Mixed species detection in the same specimen was another significant result of our study. Totally, 8 out of 261 samples (3.1%) in our study were co-isolated with more than 1 yeast species, among which 4 cases were C. albicans/C. glabrata mixed, 1 each C. albicans/C. tropicalis mixed and C. parapsilosis sensu stricto/C. metapsilosis mixed, and 2 cases of C. albicans /T. asahii co-isolated. Indeed, mixed yeast infections have been detected in 8.78% of the culture-positive samples in an extensive study of 6,192 clinical yeast isolates (Cassagne et al., 2016). Similarly, an 18-year report from a tertiary-care university hospital revealed the incidence of mixed fungaemia was 3.7% (33/883) (Gulmez et al., 2020). Most mixed species in our study were C. albicans/C. glabrata, in accordance with the above-mentioned studies. Several studies revealed that C. albicans and C. glabrata are frequently co-isolated and co-adhesion in vitro (Tati et al., 2016), demonstrating enhanced invasion and increased tissue damage (Silva et al., 2011; Alves et al., 2014), which probably can be explained for the high proportion of the co-culture of these two species. Of note, most specimens contained yeast isolates that were non-susceptible to one or more antifungals. Mixed infections may further bring additional issues for treatment, especially infected by more than one fungal species with different drug susceptibilities, which highlights that mycological analysis of clinical samples should also reliably detect mixed fungal species, especially those involving yeasts species with a particular antifungal resistance profile. A previous study suggested that detection of mixed infection increased significantly after subculture from yeast-positive blood-culture bottles and routine use of chromogenic agar (Gulmez et al., 2020).
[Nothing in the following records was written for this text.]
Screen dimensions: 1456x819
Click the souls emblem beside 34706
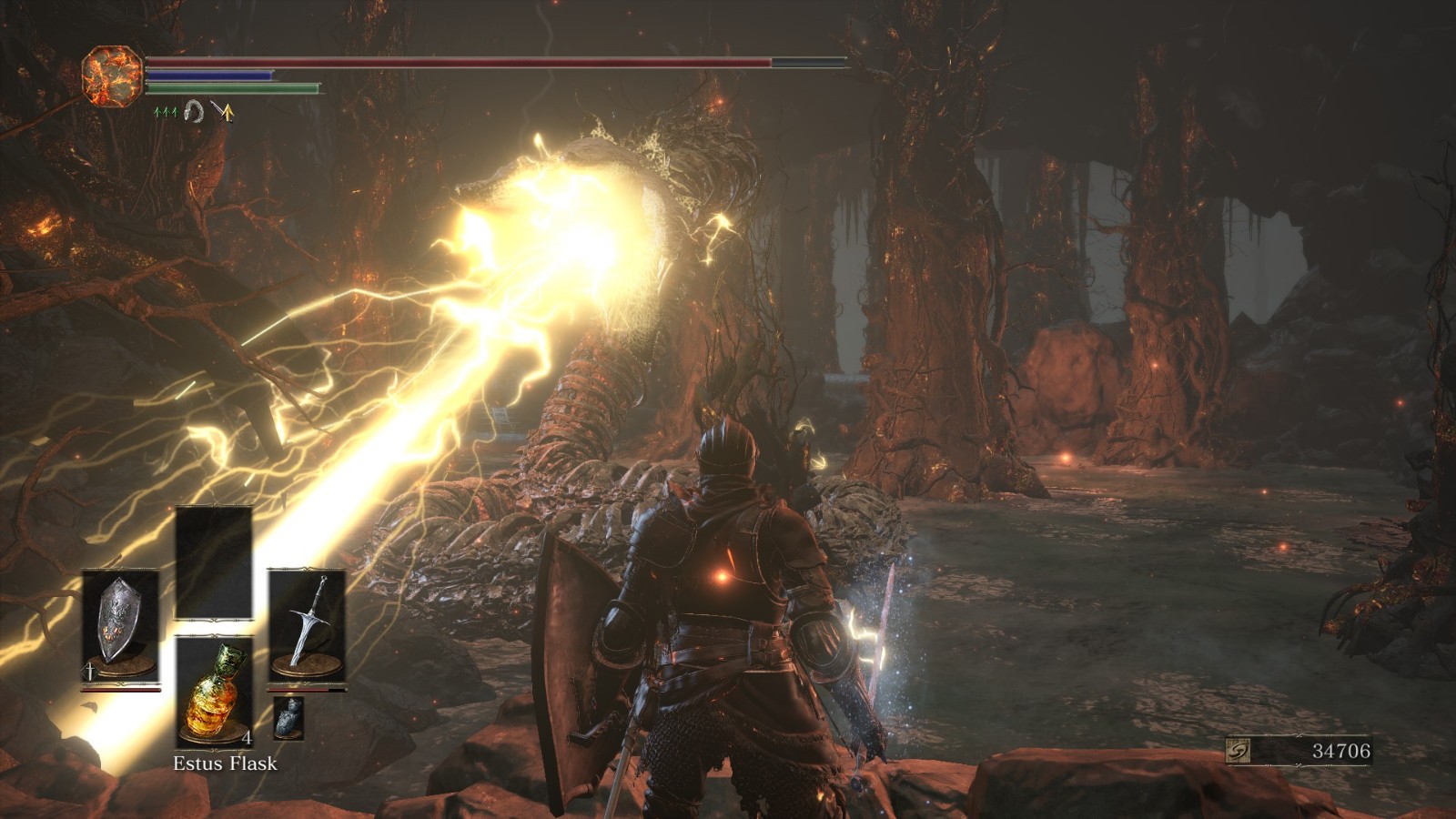click(1239, 751)
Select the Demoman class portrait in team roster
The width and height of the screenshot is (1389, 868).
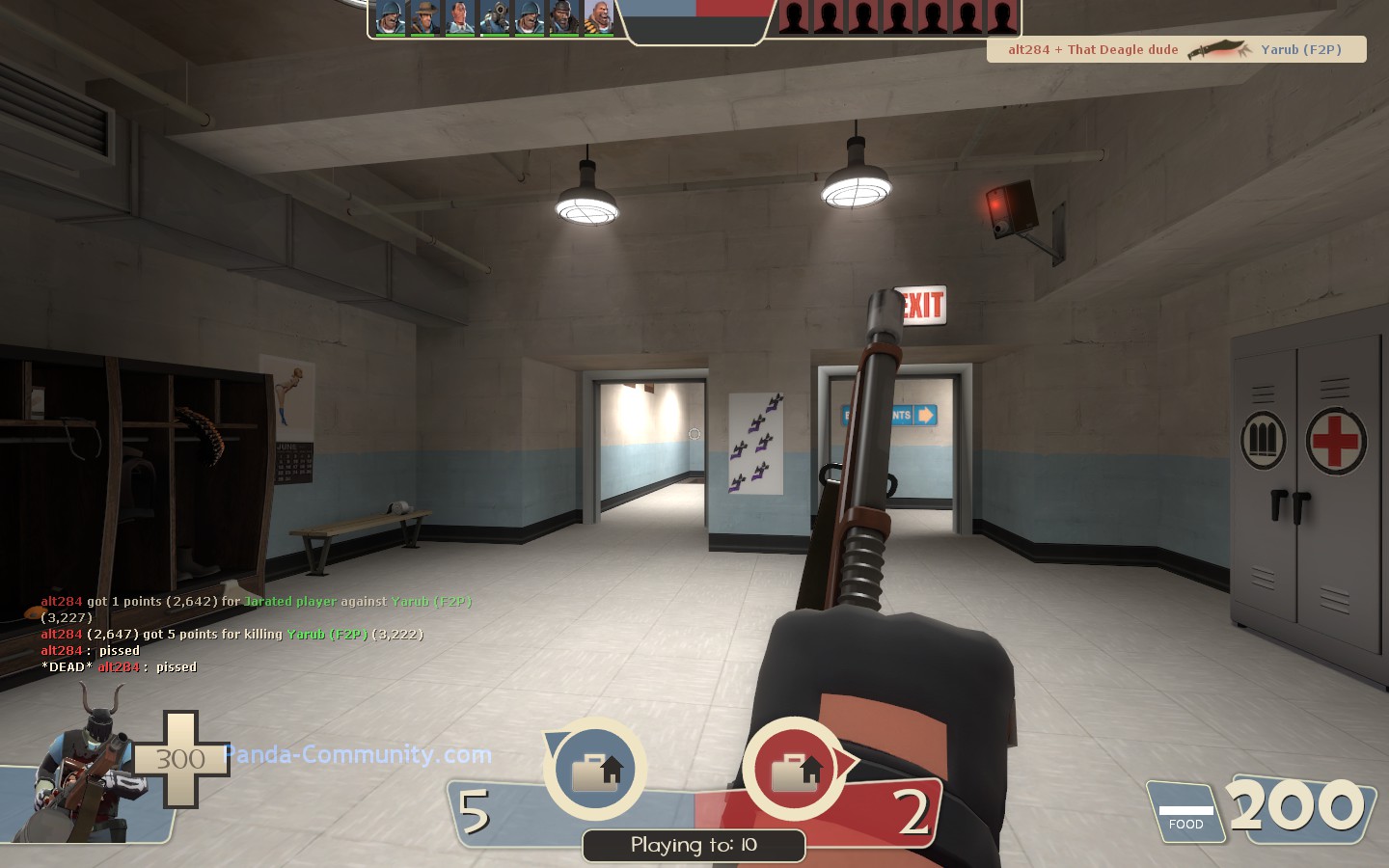pyautogui.click(x=564, y=14)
First-line drugs treating IFDs, including echinocandins and triazoles, are relatively effective, but the emergence of antifungal resistance is a matter of concern and poses a global threat (Pappas et al., 2018). In our study, most C. albicans and C. parapsilosis complex are susceptible to all the antifungals tested. Only 1 isolate (2.0%) of C. parapsilosis sensu stricto exhibited triazole-resistance, similar to the global (Pfaller et al., 2019) and domestic data (Wang et al., 2016; Xiao et al., 2018a; Song et al., 2020). The overall triazole-resistant rate of C. albicans was 11.6% (14/120), higher than the global data (<1%) (Pfaller et al., 2019). However, triazole susceptibility of C. tropicalis and C. glabrata was low, with only 42.5% (17/40) C. tropicalis and 30.5% (11/36) C. glabrata susceptible/WT to all tested triazoles. Of particular note, the POS-resistant rate of C. tropicalis isolates was 47.5% and the VRC-resistant rate of C. glabrata isolates was 55.6%, consistent with previous reports (Xiao et al., 2018a; Song et al., 2020) and much higher than that of past decade (Liu et al., 2014).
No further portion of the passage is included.